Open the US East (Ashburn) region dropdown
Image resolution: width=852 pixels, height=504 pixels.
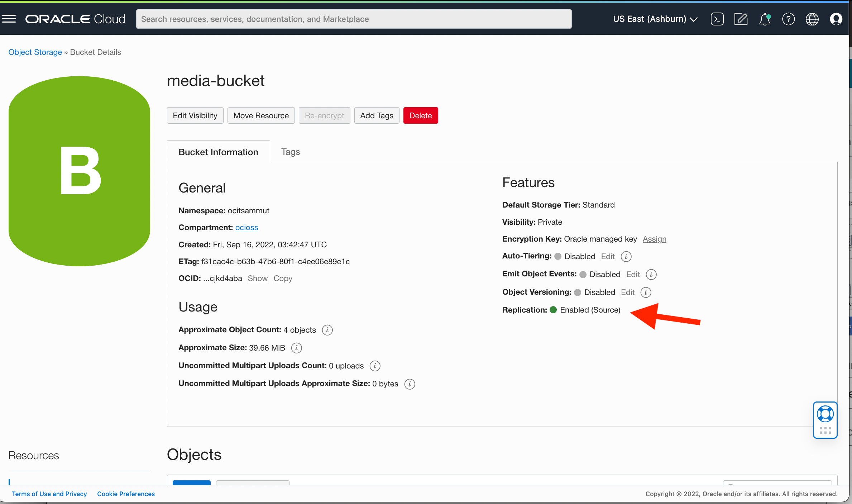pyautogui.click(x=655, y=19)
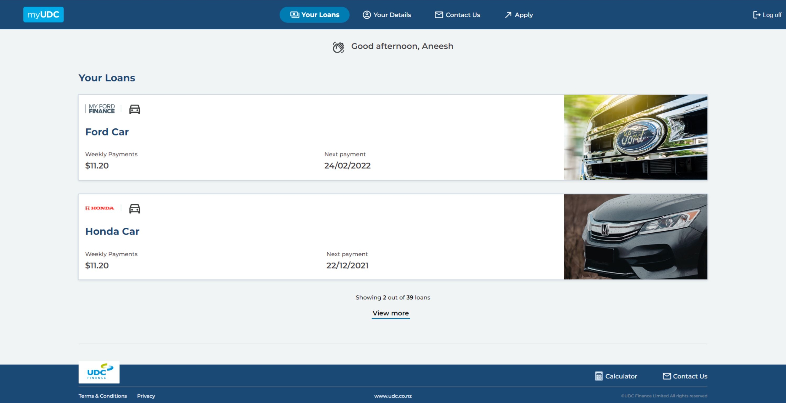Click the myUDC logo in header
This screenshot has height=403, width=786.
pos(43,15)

## Problem
Reprint the listing above verbatim but drop the images.

## Result of the task
Open the US East (Ashburn) region dropdown
Image resolution: width=852 pixels, height=504 pixels.
pyautogui.click(x=655, y=19)
Click the myUDC logo in header
This screenshot has height=403, width=786.
pos(43,15)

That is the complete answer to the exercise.